Lagi-lagi hatinya dibuat kalang kabut dengan tingkat kekaguman yang naik drastis pada sosok suaminya itu.
"Yasudah, yuk, sekarang tidur lagi."
Renjana menarik selimut untuk mereka berdua, dan langsung memejamkan matanya, membuat Sera juga akhirnya ikut terlelap dan tidak membutuhkan waktu lama untuknya kembali terbang ke alam mimpi.
Melihat istrinya sudah kembali lelap, Renjana langsung membuka matanya, tangannya kembali terulur untuk merapikan anak rambut Sera yang sebagian menutupi wajahnya.
Dia sebenarnya tidak mengantuk, dan rutinitasnya sehari-hari memang setelah subuh biasanya olahraga di ruang gym. Lalu membuat kopi dan sarapan untuk dirinya sendiri.
Namun, tadi melihat Sera yang wajahnya masih terlihat lelah dan mengantuk berat, jadi Renjana mengajaknya untuk kembali tidur, karena dia paham Sera butuh istirahat lebih panjang dibanding dirinya.
Apalagi seharian kemarin wanita itu benar-benar kelelahan secara emosional atas tragedi yang hampir menjungkir balikkan dunianya, tangisnya di bridal room kemarin saja masih basah di ingatan Renjana.

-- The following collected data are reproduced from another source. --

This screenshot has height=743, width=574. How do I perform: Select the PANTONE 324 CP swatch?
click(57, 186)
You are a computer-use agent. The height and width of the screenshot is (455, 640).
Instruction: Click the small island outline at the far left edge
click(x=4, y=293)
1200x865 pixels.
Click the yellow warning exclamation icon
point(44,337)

Dan bagaimana wanita itu menahan tangis juga emosi yang masih mengguncang hatinya selama di pelaminan membuat Renjana salut dengan kemampuan Sera menahan diri sepanjang resepsi.
Meski pada akhirnya, semua emosi yang ditahannya tumpah begitu dia masuk ke kamar hotel, dengan tangis yang menyayat hati.

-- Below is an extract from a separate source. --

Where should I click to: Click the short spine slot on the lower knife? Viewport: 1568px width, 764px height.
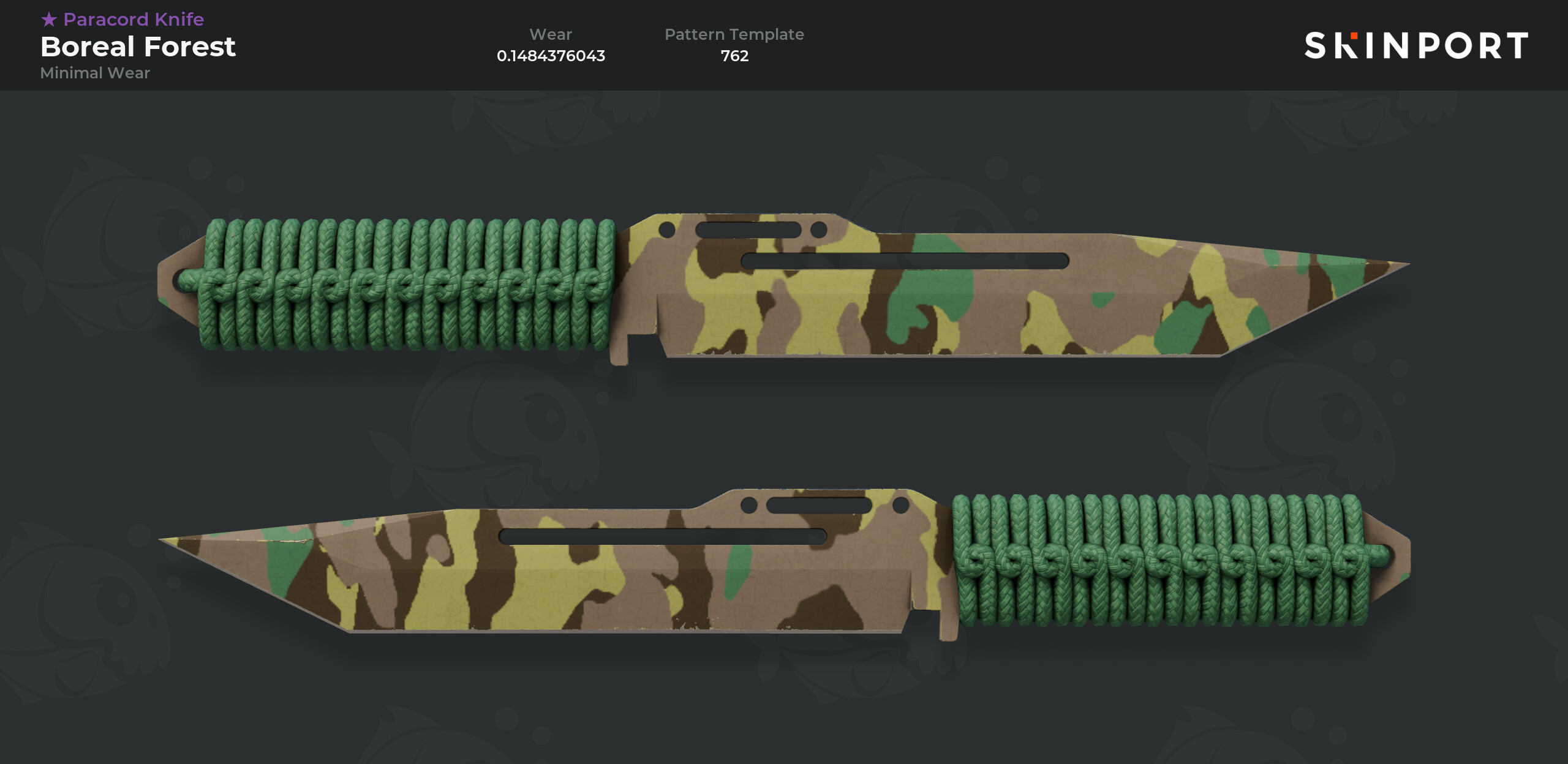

Dengan lancang bibir Renjana kembali maju untuk mengecup puncak kepala Sera, lalu dia beranjak dari sana dengan hati-hati.
***
Sera terjaga dari tidurnya saat merasakan cahaya matahari masuk melalui celah tirai yang tidak tertutup sempurna.
Dia mengerang dan kembali menutup seluruh tubuhnya dengan selimut, masih mengantuk dan dia ingin tidur seharian.
Namun, kesadarannya langsung mengambil alih dan membuatnya membelalak seketika sampai dia beranjak duduk.
Teringat dengan statusnya dan bagaimana dia berakhir tidur di kamar yang masih asing itu, jantungnya kembali maraton saat tidak mendapati suaminya di kamar.
Sera mengambil ponselnya dan ternyata sudah jam setengah tujuh.
Dia menepuk-nepuk pipinya yang kembali memanas. Bagaimana bisa di hari pertamanya menjadi seorang istri dia justru bangun terlambat?
Benar-benar memalukan! Batinnya mendesah kesal.
Mengingat obrolan mereka setelah subuh tadi, jangan-jangan Mas Renjana sudah sibuk berkutat di dapur lagi?
Sera meringis lagi dan merasa gugup luar biasa. Ini sudah pasti nilainya sebagai seorang istri minus.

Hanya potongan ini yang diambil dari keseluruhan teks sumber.